The WanderCurtis team were delighted to have been invited to attend our first Barbaresco a Tavola dinner on Friday May 27th 2022. For the unacquainted, this is an annual tradition held by the region’s winemakers to showcase their latest bottled vintage. Held over three successive weekends in different restaurants, wine makers from across the area bring and pour their latest bottled vintage to other wine makers, members of the trade, journalists and others, to give a sense of how the vintage has turned out.
For those who have yet to encounter the Barbaresco region, well, the best thing to say is that what is commonly referred to as one region is comprised of the three regions of Barbaresco, Neive and Treiso, that collectively work under the single communal name of Barbaresco DOCG. While the star of the show must be made from 100% Nebbiolo, aged for a minimum of 12 months in oak with a further 9 months of bottle ageing, the region is also widely planted to Barbera, Dolcetto, Arneis and many other international varietals that can be bottled and sold under the Langhe DOC label. This affords the local winemakers an opportunity to honour more ancient traditions of blends, provides an outlet for the wines made from young vines and gives opportunities to experiment with more international varietals such as Chardonnay, Sauvignon Blanc and Merlot.
We attended the third of the three Tavola dinners, held at the restaurant Casa Nicolini in Tre Stelle. Set on one of many sensational ridges that run across the top of the vineyards, we were greeted with breath-taking views of key Barbaresco vineyards such as Asili, Rabaja, Rio Sordo and Martinenga. The potent aromas of ripe jasmine, although enticing, made it difficult find some of the finer edges of the aromas in these very young wines. We were the guests of Jeff Chilcott, Kiwi cellar master of Marchesi di Gresy, who we visited on Sunday for an amazing tasting (more on this later).
The format of the dinner is simple: 20 wines are set up on a central table, labelled 1-19, and you are invited to taste and score your way through the wines. Later in the evening, the wines are revealed, and you find out that most of people pouring the wines are the wine makers themselves.
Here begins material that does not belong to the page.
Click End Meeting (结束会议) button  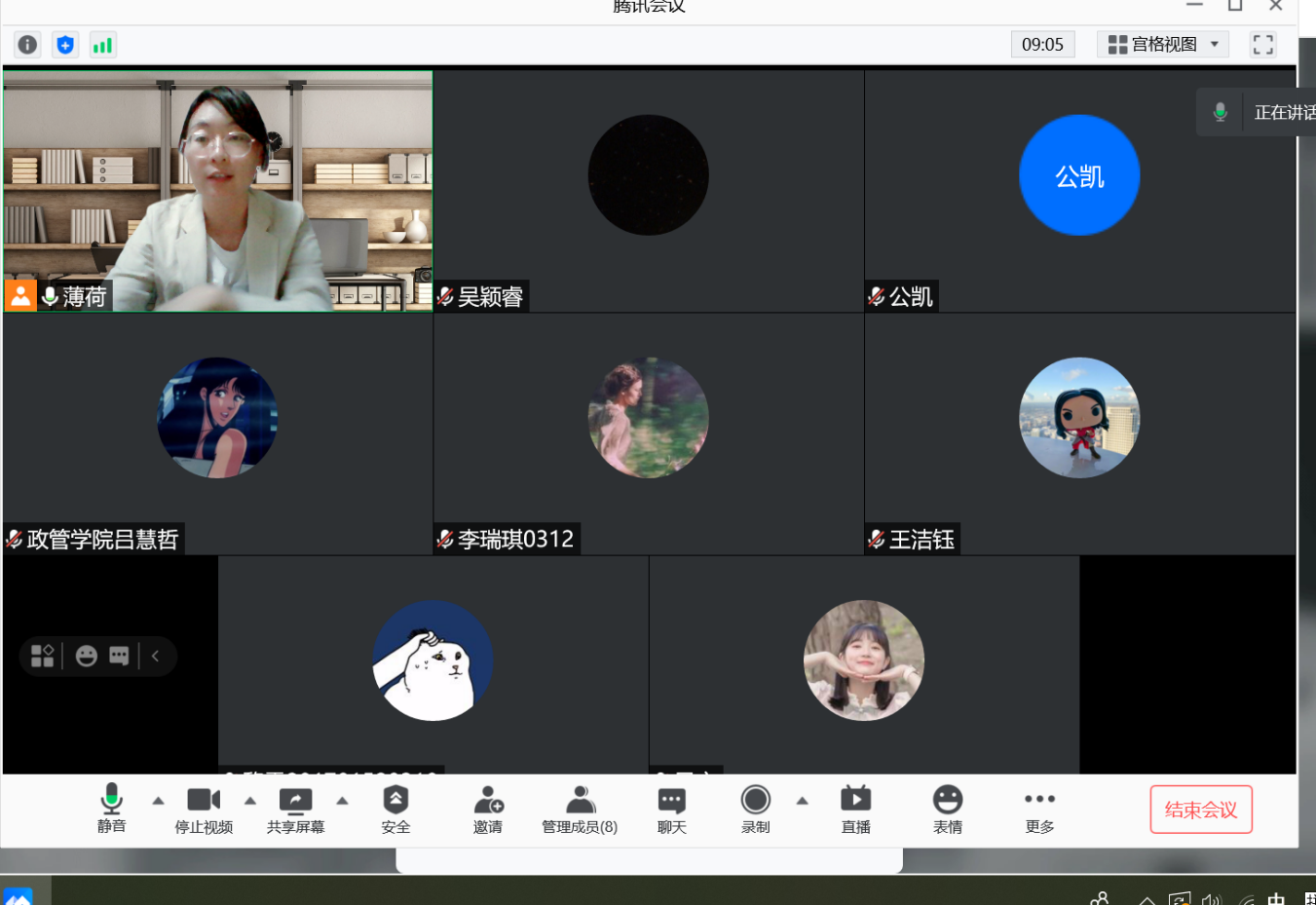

Over the course of the evening, we were served a typical and delicious multi-course regional meal. As the light faded, our palates tingling from the young vintage’s tannins and acidity, we left feeling full, fortunate to have taken part and maybe just a little tipsy.
Impression of the vintage
The 2019 vintage has been described by many as pure, energetic, and authentic with good fruit expression, fine abundant tannins and elevated levels of acidity – all typical characteristics of strong vintages. Our tasting left an impression of a vintage of balance, elegance and with good bones for the long haul. We would caveat this to say that with many having been bottled within a few weeks of the dinner, there was a high degree of wood on show, with many wines showing baking spice characteristics of cinnamon, and nutmeg, with a muted fruit expression. There were a range of wine making styles on show, with many made in the traditional neutral oaked manner and some showing the signs of flashy new barriques. We scored all the wines fully blind on a scale of 1-20, and frequently returned to wines that, on discussion, proved either hard to understand or sparked an interest.
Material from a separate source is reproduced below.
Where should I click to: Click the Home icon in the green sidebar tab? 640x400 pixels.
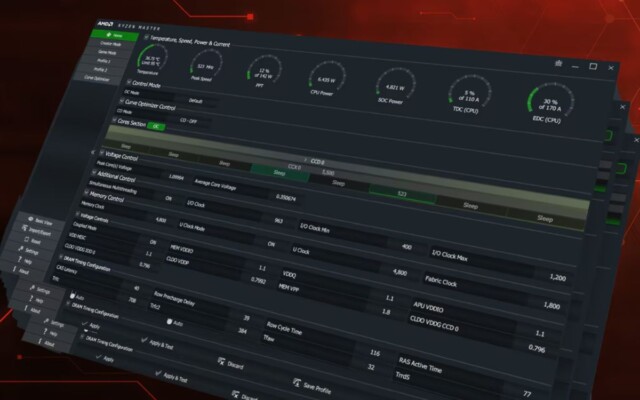(109, 35)
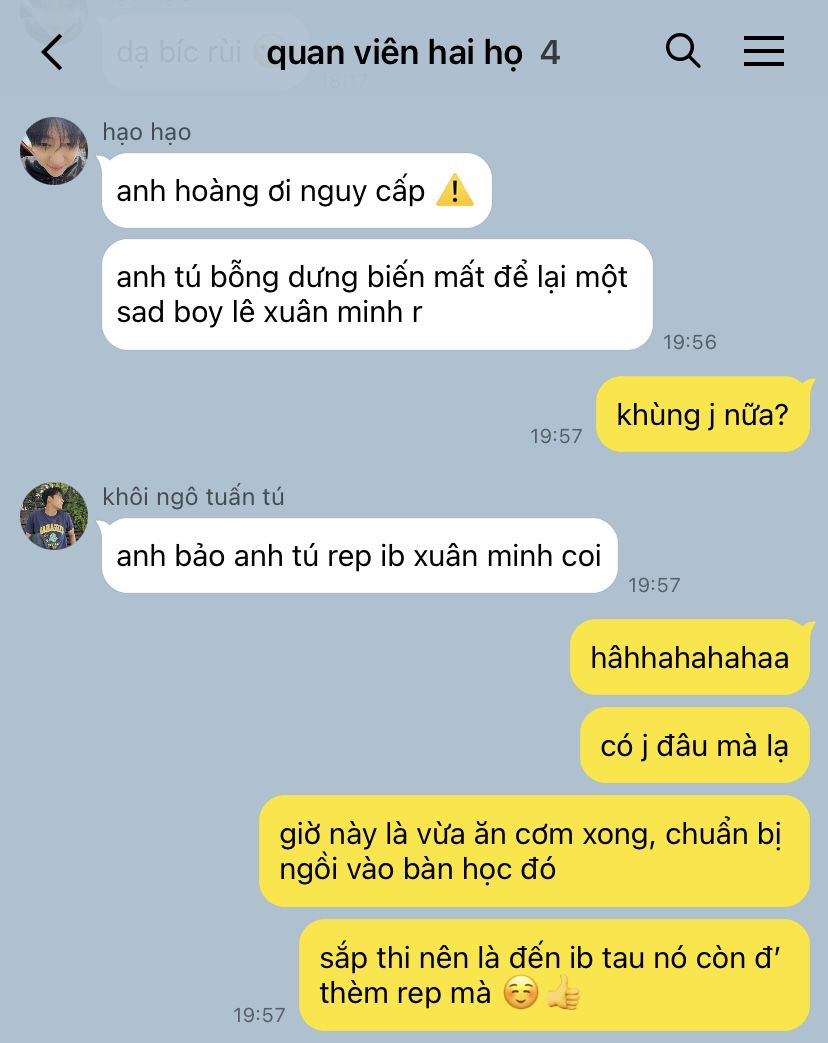Viewport: 828px width, 1043px height.
Task: Open the hamburger menu icon
Action: (763, 51)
I have put our scores together in a table by wine, with our average, maximum, minimum and standard deviation scores listed (for those who like a bit of statistical wine geekiness).
Tasting note comments
On balance, you will see that our average across all wines from the evening scores a 16.2 out of 20, which one could normally interpret as representing an average to good vintage. In context, however, given the extraordinarily young, freshly bottled wines, and examining the structural characteristics (acidity and tannin) and winemaking styles on show, I believe these wines will be showing beautifully in the medium term, and will reward the patient given their exquisite balance and structure.
In terms of individual wines, there was much debate on which of these was our favourite on the night. Initially, we were besotted with number 18 (Pelissero), a producer that clearly likes the full barrique approach, creating a ravishing, fuller bodied version of Barbaresco. On reflection and discussion, we marked it down on the basis that vanilla is not something that we feel belongs so overtly in Barbaresco of any age.
While our collective scores of number 12, the Marchesi di Gresy Barbaresco Martinenga, was rather low, our tasting on Sunday showed just how wonderful their wines are with a bit more age, and we therefore conclude that this wine was being a little shy. We would say the same for number 3 from Ada Nada, which split opinions, and whom we visited the next afternoon and had a wonderful tasting.
Our clear favourite, number 2 from Silvia Rivella, shone out as both an approachable yet structured newer style barrique-aged wine with potential to age into something truly beautiful. Other strong showings included the Castello di Neive (6), the ever-dependable Produttori del Barbaresco (10) and the Francone (8) which all stood out.